(Auftrag 1)
Schreib aus der Auflistung die Zeilen wortgetreu ab, beginnend mit der Zeile mit „You are a computer-use“ und endend mit der Zeile mit „Action: click(x=191, y=54)“, beide eingeschlossen. Lass die Bilder in deiner Antwort weg.

Nach der Neufassung des Urheberrechts im September 2003 steht bereits die nächste Änderung bevor. Unter anderem soll hier im Rahmen der Umsetzung der Richtlinie 2004/48/EG (Richtlinie zur Durchsetzung der Rechte des geistigen Eigentums, sog. Enforcement-Richtlinie) der im Urhebergesetz geregelte zivilrechtliche Auskunftsanspruch erheblich erweitert werden.

I. Aktuelle Rechtslage und geplante Neuregelung

Die derzeitige Regelung des § 101a UrhG sieht einen Auskunftsanspruch nur gegen den Verletzer selbst vor. In der Praxis besteht jedoch insbesondere bei Urheberrechtsverletzungen im Internet (z.B. Anbieten urheberrechtlich geschützter Musikstücke in Tauschbörsen) häufig das Problem, dass schon die Identität des Verletzers nicht ermittelt werden kann. Es ist hier zwar möglich, die IP-Adresse des jeweiligen Nutzers festzustellen, eine Zuordnung von Name und Adresse kann jedoch nur der Internet-Provider vornehmen, bei dem der Nutzer Kunde ist.

Eine Ausdehnung des bestehenden Auskunftsanspruchs aus § 101a UrhG auf Internetprovider wurde von den Gerichten bisher abgelehnt (z.B. OLG Frankfurt a. M., Az. 11 U 51/04). Den Rechteinhabern war es deshalb nur über den „Umweg? eines Strafverfahrens möglich, die Nutzerdaten von den Providern zu erhalten.

Hier soll durch die geplante Neufassung Abhilfe geschaffen werden. Nach dem Referentenentwurf des Bundesjustizministeriums vom Januar 2006 sollen die Rechteinhaber nun auch von Dritten, denen zwar selbst kein Urheberrechtsverstoß zur Last fällt, die aber Dienstleistungen erbracht haben, die für die Begehung der Rechtsverletzung benutzt wurden, Auskunft verlangen können.

II. Vor- und Nachteile der neuen Regelung

1. Vorteile

Die Schaffung eines zivilrechtlichen Auskunftsanspruches führt zunächst zu einer erheblichen Erleichterung der Rechtsverfolgung im Internet. Die Rechteinhaber sind nicht mehr gezwungen, eine Strafanzeige gegen Unbekannt zu erstatten, um an die Daten des Verletzers zu gelangen, sondern können sich direkt an die Provider wenden. Dies dürfte auch die Staatsanwaltschaften entlasten, die bereits unter der Anzeigenflut ächzen. So sollen nach einem Bericht von heise.de allein bei der Staatsanwaltschaft Karlsruhe binnen eines Jahres rund 40.000 Anzeigen wegen Urheberrechtsverletzungen im Internet eingegangen sein. Es ist anzunehmen, dass die Rechteinhaber (soweit es sich nicht um Verletzungen in erheblichem Ausmaß handelt) in Zukunft auf die Einleitung eines Strafverfahrens verzichten und gegen die Verletzer lediglich zivilrechtliche Ansprüche (z.B. Unterlassung oder Schadensersatz) geltend machen werden.

(Bereitgestellte Daten)
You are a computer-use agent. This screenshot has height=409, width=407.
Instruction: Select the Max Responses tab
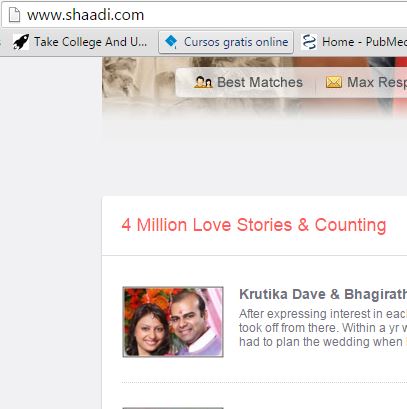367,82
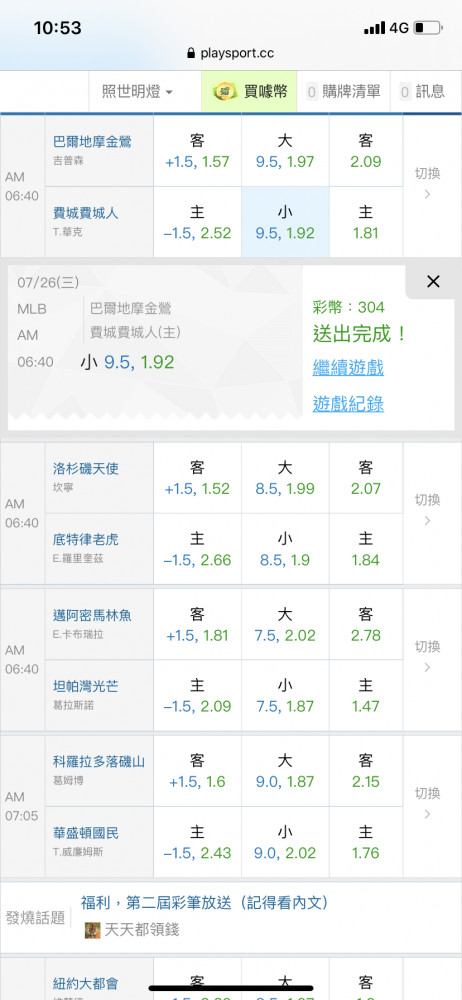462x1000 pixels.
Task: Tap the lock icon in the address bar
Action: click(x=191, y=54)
--
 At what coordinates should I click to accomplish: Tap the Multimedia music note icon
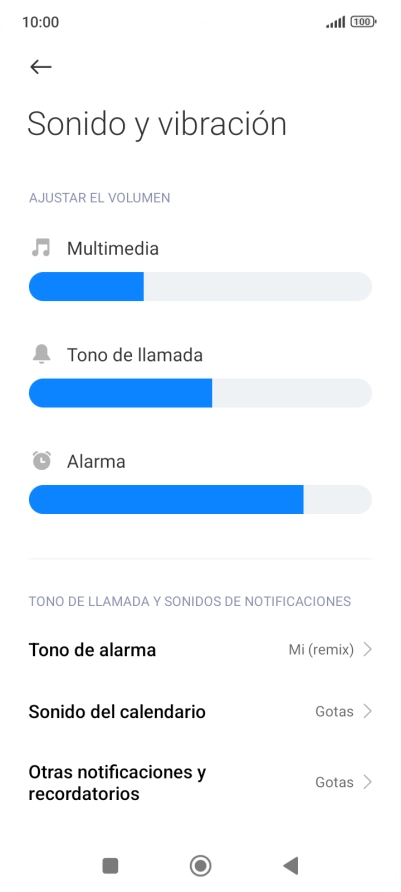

(Auftrag 2)
Gib aus dem Seitenauszug zum Urheberrecht die Passage unverändert wieder, beginnend bei „I. Aktuelle Rechtslage“ und endend bei „Nutzer Kunde ist.“.

(Übungsergebnis 1)
You are a computer-use agent. This screenshot has height=409, width=407.
Instruction: Select the Max Responses tab
367,82
462x1000 pixels.
Task: Tap the lock icon in the address bar
Action: click(x=191, y=54)

(Übungsergebnis 2)
I. Aktuelle Rechtslage und geplante Neuregelung

Die derzeitige Regelung des § 101a UrhG sieht einen Auskunftsanspruch nur gegen den Verletzer selbst vor. In der Praxis besteht jedoch insbesondere bei Urheberrechtsverletzungen im Internet (z.B. Anbieten urheberrechtlich geschützter Musikstücke in Tauschbörsen) häufig das Problem, dass schon die Identität des Verletzers nicht ermittelt werden kann. Es ist hier zwar möglich, die IP-Adresse des jeweiligen Nutzers festzustellen, eine Zuordnung von Name und Adresse kann jedoch nur der Internet-Provider vornehmen, bei dem der Nutzer Kunde ist.